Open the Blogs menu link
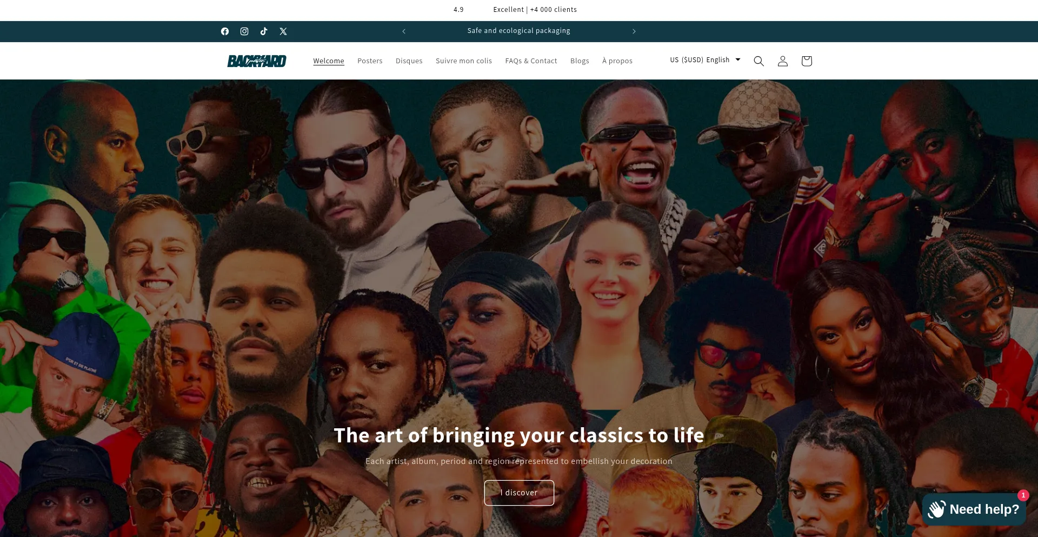 click(x=580, y=61)
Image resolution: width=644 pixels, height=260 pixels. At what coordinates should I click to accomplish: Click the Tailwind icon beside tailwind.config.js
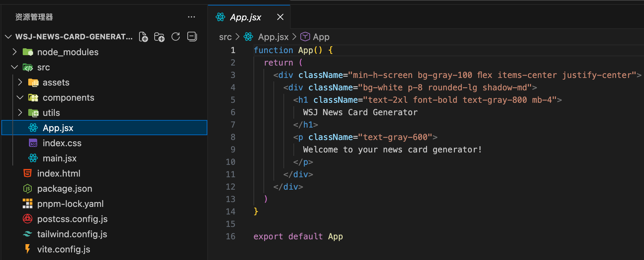click(28, 234)
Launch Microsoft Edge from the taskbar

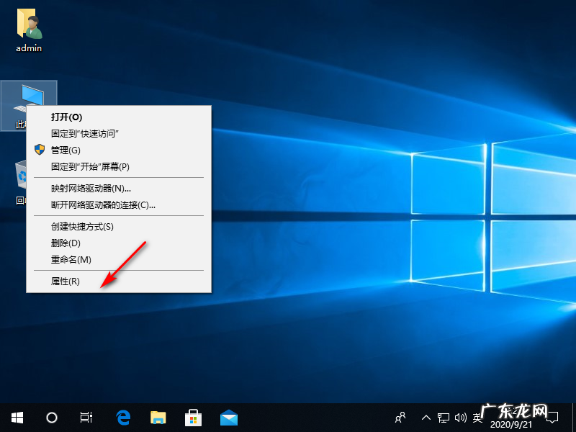point(123,417)
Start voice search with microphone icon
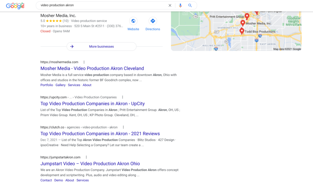The width and height of the screenshot is (313, 183). tap(180, 5)
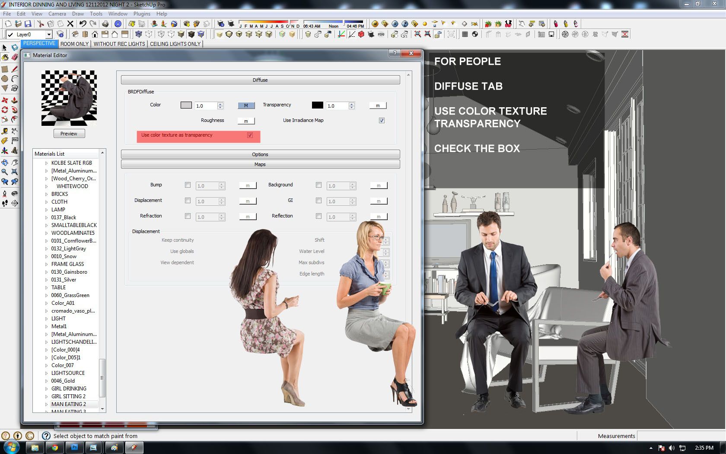Uncheck Use color texture as transparency
The width and height of the screenshot is (726, 454).
pos(250,135)
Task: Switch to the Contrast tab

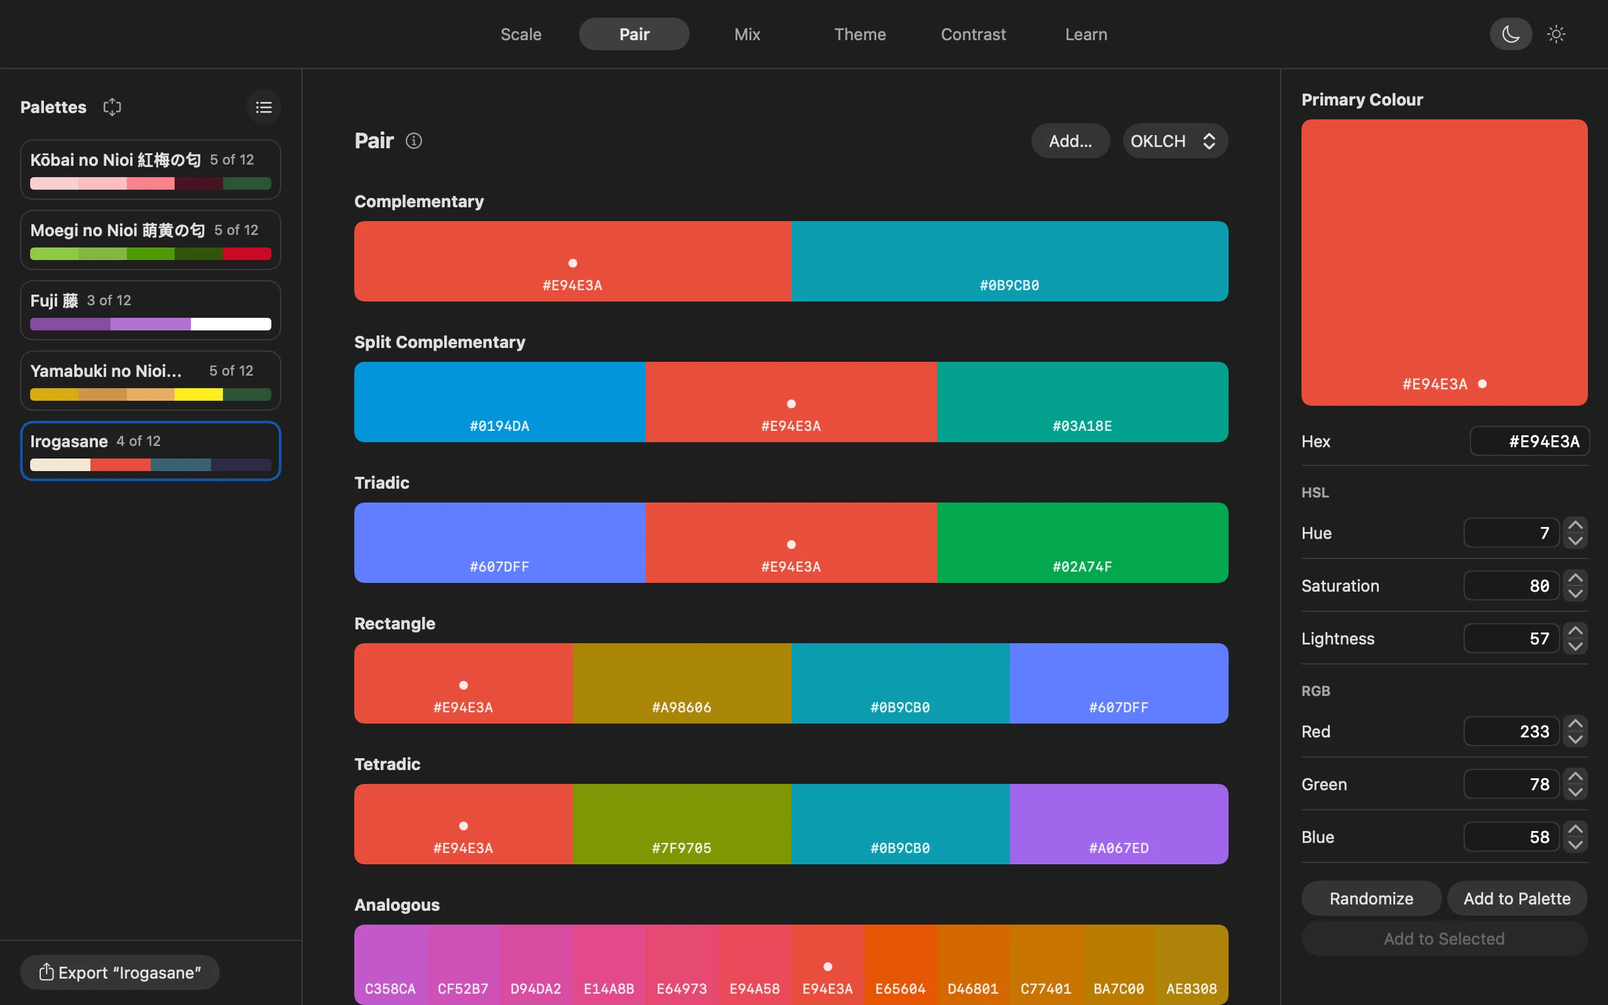Action: (973, 34)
────────────────────
### Work to be completed
Look for the line that contains "Launch Microsoft Edge from the taskbar", then please copy it and the rest of the lines through the end of the data, pictures excluded.

### Task answer
Launch Microsoft Edge from the taskbar

point(123,417)
Start voice search with microphone icon
The width and height of the screenshot is (313, 183). tap(180, 5)
Uncheck Use color texture as transparency
The width and height of the screenshot is (726, 454).
pos(250,135)
Task: Switch to the Contrast tab

Action: (973, 34)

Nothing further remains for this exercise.